:: Text section

Elsewhere some mutual funds are taking a different approach to chasing the Next Big Thing: buying shares in private tech startups, banking on a big IPO payout. Think of it as the mutual fund equivalent of investors searching high and low[i] for “the next Dell” in the late 1990s—more swinging-for-the-fences, get-rich-quick thinking. Now, on the one hand, these are traditional mutual funds and generally more diversified than the pure disruptive technology-chasers. On the other, they’re tying up pretty significant sums in illiquid investments that may or may not pay out one day. That’s an odd mismatch with mutual funds’ traditional purpose of offering instant, highly liquid diversification. It’s also an odd mismatch with the goals of most folks who own mutual funds in their retirement accounts. Most people simply do not need to double down on some speculative startup. But it’s a powerful marketing gimmick[ii], and many investors might not consider the tricky details and potential drawbacks here.[iii]
Investing is a marathon, not a sprint. The focus should be more on finishing—reaching your goal—than being speedy. It’s boring, but true. Staking your financial future on one single trend or event isn’t investing—it’s speculating. Speculating always looks like the road to riches, but it’s often the road to ruin. Investing is a longer-term endeavor, which requires staying disciplined and immune to quick-rich gimmicks, not being blinded by greed. This will only get harder from here. We’re in a maturing bull market, and greed is perking up. But your goal as an investor is not to predict the next hot fad. This is a loser’s game, which a lot of investors learned after 2000’s tech bubble burst. Many others are likely still smarting from gold and silver’s slide in recent years. A big bull market seems to have a way of making folks gradually forget such lessons. However, a more disciplined, diversified approach that isn’t swinging for the fences is the most likely path to reaching your retirement goals.

::::
:: Source material

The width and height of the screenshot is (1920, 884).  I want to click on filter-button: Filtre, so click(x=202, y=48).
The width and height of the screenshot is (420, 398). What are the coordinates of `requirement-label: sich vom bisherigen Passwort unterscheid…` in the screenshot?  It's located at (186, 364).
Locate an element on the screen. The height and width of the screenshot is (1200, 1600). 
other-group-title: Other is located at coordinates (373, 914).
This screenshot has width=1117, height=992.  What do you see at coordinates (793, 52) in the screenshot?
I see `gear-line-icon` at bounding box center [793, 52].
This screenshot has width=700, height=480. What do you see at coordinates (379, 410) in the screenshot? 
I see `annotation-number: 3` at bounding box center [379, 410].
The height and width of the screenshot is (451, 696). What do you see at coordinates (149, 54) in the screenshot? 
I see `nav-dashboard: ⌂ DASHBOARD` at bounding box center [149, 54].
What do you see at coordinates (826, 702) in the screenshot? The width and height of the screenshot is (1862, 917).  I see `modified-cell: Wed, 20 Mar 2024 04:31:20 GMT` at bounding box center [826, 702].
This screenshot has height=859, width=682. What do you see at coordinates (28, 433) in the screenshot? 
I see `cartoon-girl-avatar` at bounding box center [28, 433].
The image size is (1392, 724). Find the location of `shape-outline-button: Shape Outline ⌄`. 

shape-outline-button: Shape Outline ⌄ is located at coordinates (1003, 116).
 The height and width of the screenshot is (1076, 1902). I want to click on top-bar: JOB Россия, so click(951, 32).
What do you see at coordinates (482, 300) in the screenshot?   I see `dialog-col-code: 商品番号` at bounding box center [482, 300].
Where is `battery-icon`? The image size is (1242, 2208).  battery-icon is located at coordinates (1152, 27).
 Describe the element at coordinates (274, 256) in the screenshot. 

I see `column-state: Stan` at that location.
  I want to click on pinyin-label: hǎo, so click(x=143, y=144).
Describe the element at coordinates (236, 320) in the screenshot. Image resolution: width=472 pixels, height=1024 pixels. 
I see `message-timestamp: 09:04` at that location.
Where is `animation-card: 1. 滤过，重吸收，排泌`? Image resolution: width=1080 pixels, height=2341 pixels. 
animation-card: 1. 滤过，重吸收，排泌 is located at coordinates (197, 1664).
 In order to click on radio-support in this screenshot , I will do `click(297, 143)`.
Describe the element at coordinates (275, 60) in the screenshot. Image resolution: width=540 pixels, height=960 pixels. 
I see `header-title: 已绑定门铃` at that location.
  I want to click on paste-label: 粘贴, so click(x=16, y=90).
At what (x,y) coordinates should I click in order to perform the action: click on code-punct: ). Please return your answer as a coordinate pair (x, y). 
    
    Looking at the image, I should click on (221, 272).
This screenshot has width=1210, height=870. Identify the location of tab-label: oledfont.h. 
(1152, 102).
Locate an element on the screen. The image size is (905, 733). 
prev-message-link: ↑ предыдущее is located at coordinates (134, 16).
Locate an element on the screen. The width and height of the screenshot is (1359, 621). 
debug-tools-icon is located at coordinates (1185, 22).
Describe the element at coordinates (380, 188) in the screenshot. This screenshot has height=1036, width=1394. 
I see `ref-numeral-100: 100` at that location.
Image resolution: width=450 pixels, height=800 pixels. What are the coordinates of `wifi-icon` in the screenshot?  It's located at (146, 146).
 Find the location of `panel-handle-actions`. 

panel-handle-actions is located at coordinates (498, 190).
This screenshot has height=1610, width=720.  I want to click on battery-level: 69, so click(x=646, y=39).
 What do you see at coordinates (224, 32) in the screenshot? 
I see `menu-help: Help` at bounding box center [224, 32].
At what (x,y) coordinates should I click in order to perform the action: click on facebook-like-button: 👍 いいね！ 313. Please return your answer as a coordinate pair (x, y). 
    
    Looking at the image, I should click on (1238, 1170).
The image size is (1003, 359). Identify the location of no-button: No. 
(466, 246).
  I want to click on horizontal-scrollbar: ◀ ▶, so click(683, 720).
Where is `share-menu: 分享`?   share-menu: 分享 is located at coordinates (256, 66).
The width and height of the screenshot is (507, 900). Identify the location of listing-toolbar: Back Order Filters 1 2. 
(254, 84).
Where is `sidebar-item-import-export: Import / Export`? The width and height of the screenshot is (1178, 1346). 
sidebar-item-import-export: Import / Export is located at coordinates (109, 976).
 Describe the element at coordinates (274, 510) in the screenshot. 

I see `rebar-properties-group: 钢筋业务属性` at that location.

::::

Written task:
Using the investing passage, answer the following:
(a) What are some mutual funds buying while banking on a big IPO payout?
(b) What does the passage call staking your financial future on one single trend or event?
(c) What kind of market does the passage say we are in?
Draw solely on the investing passage, not on the listing.

Written solution:
(a) Shares in private tech startups.
(b) Speculating, not investing.
(c) A maturing bull market.